I know my last blog was dark and depressing; so I would like to offer some hope
She is 20 years old and has two healthy calves whose female calf, incidentally, is also tuskless. She is living a good life so far, with absolutely no visible hardships despite lacking the pieces elephants have become famed for-her tusks. This is a genetic trait we have witnessed a few elephants to have, most noticeably in females. Maybe, poaching will act as an artificial selection against those elephants with tusks, forcing an advantage on those elephants that lack them. In other words, elephants will soon all lack tusks, causing there to be no reason for further poaching. This is complete speculation, and maybe it is only possible due to my naivety to this field. But I can’t help but try and think of any other possible outcome from this situation than extinction. Another rather strange happening is that a lot of elephants have broken their tusks recently. I’m not sure how they are doing it, maybe the way they play in the mud and use their tusks to root through vegetation, or through sparring with one another, results in the odd snap, but I always think ‘win!’ when I see another elephant has somehow managed it.

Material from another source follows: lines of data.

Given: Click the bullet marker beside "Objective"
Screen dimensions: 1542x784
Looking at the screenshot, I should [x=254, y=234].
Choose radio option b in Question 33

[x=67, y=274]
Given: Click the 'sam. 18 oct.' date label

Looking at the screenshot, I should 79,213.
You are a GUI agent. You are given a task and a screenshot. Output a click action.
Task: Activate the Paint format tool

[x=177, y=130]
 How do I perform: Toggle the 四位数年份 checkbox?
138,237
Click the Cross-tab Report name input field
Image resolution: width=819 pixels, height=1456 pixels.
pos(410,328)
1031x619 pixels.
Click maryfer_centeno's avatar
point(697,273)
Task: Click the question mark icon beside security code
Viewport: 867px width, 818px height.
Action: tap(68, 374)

When I visited Nanyuki late last year, one of the biggest problems they faced with elephants was that the bulls had learnt how to knock over electric fences to get into peoples land and eat their vegetation. But the problem did not end with the bulls.
The bulls would somehow relay this information; ‘teach’ it, to other elephants keen on getting at the enclosed vegetation as well. Again, this is pure speculation, but maybe elephants will similarly learn that it is their tusks that endanger them, by seeing the carcasses of their lost relatives, and begin breaking them deliberately because they see elephants without haven’t been harmed. This is again due to my naivety and lack of education in the areas that could prove such behaviour, and so I am not offering concrete evidence nor a concrete outcome. I merely wish to believe that nature has its way of fighting back, and these could be her methods. Food for thought. On an unrelated note, this week has held some strange encounters for us all. Weirdest of all being a great white egret who caught a rat, flicked it around using its beak, and then swallowed the rat whole! I had never heard of such before but witnessing the humongous lump edge it way down the egret slender neck was definitely one of the most bizarre happenings I’ve ever seen. Also a young female elephant came up close to the car intrigued by something inside and began ‘playing’ with us. You know the classic head bob a kasuku (African Grey parrot) does, up and down and up and down? Well this elephant was doing the same directly outside the window. It was very comical seeing such size move with such speed and fluidity!